In 1838, Robinson noted the village when he travelled in the region, as a village located in the Safad district.

Its population decreased to roughly 200, all Muslims, by the late Ottoman era when French explorer Victor Guérin visited in 1870. The houses were made of basalt and there was a plantation of figs. An Islamic shrine stood on a nearby hill, with blocks of basalt apparently carved by hand. At that time, Taytaba's inhabitants cultivated gardens to the west of the village site.

A population list from about 1887 showed Teitaba to have about 455 inhabitants; all Muslims.

===British Mandate era===
During the British Mandatory period in the early 20th-century, the houses of the village were built from stone and adobe brick. The inhabitants main source of income and sustenance was from agriculture.
A mosque and a boys' elementary school (the latter was built during the British period) was located in the southern section of Taytaba.

In the 1922 census of Palestine Taitaba had a population of 269; all Muslim, increasing in the 1931 census to 364, still all Muslims, in a total of 60 houses.

In the 1945 statistics, its population was 530 Muslims, with a total of 8,453 dunams of land. 585 dunams were cultivated for orchards and 5,175 dunams for cereals; a total of 5,763 dunams were cultivable, while the built-up areas of the village amounted to 61 dunams.

===1948 War and aftermath===
In February 1948 Taytaba reportedly hosted Arab volunteers participating in the 1948 Arab-Israeli War according to the New York Times.

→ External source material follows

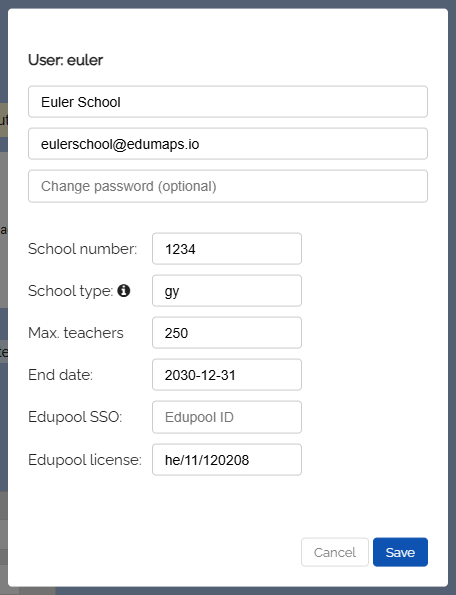
Task: Click the End date field 2030-12-31
Action: click(227, 375)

The newspaper stated that on 18 February a British Army patrol approaching Taytaba was attacked by Arab fighters prompting the dispatch of British reinforcements. British forces eventually withdrew and no casualties were reported. On 15 February a unit from the Haganah (precursor to the Israeli Army) attacked Taytaba following a mass killing they committed at the nearby Palestinian-Arab village of Sa'sa'. No details of the attack on Taytaba were mentioned the Associated Press report.

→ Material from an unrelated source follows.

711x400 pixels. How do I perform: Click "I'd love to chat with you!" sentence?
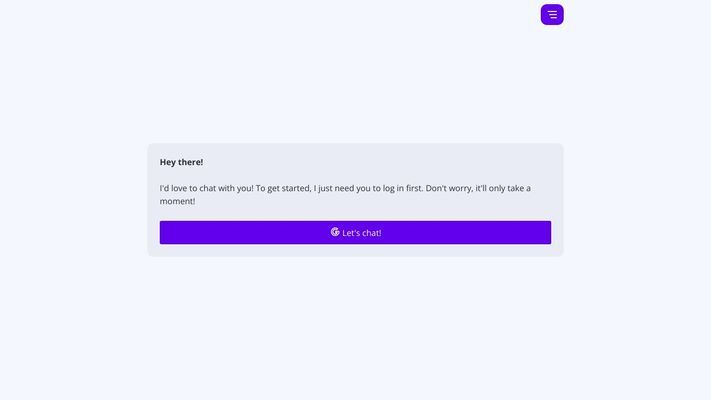[x=206, y=188]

It is not known exactly when Taytaba was captured by Israel or emptied of its residents, but most likely fell in May during the later stages of the Israeli offensive Operation Yiftach. According to Palestinian historian Walid Khalidi, as such its residents probably evacuated or were expelled between the capture of Safad on 11 May or the end of the operation on 25 May. The Palestinian historian Nafez Nazzal contends that most of Taytaba's inhabitants left the village in early May as a result of the massacre at Ein al-Zeitun. Following the news of the massacre, many families fled to temporarily camp in the fields between the village and nearby Ras al-Ahmar. However, armed men remained in Taytaba until retreating after Jewish forces attacked in October.

In 1992 Khalidi noted about Taytaba: "The village site contains the stone rubble of razed houses. A few olive trees still stand, growing among the thorny plants and grass. Part of the surrounding land is used by the settlement of Dalton for agriculture and pastures; other parts are wooded."

==Archaeology==
To the east of Taytaba lies the ruins (khirba) of al-Tasarif.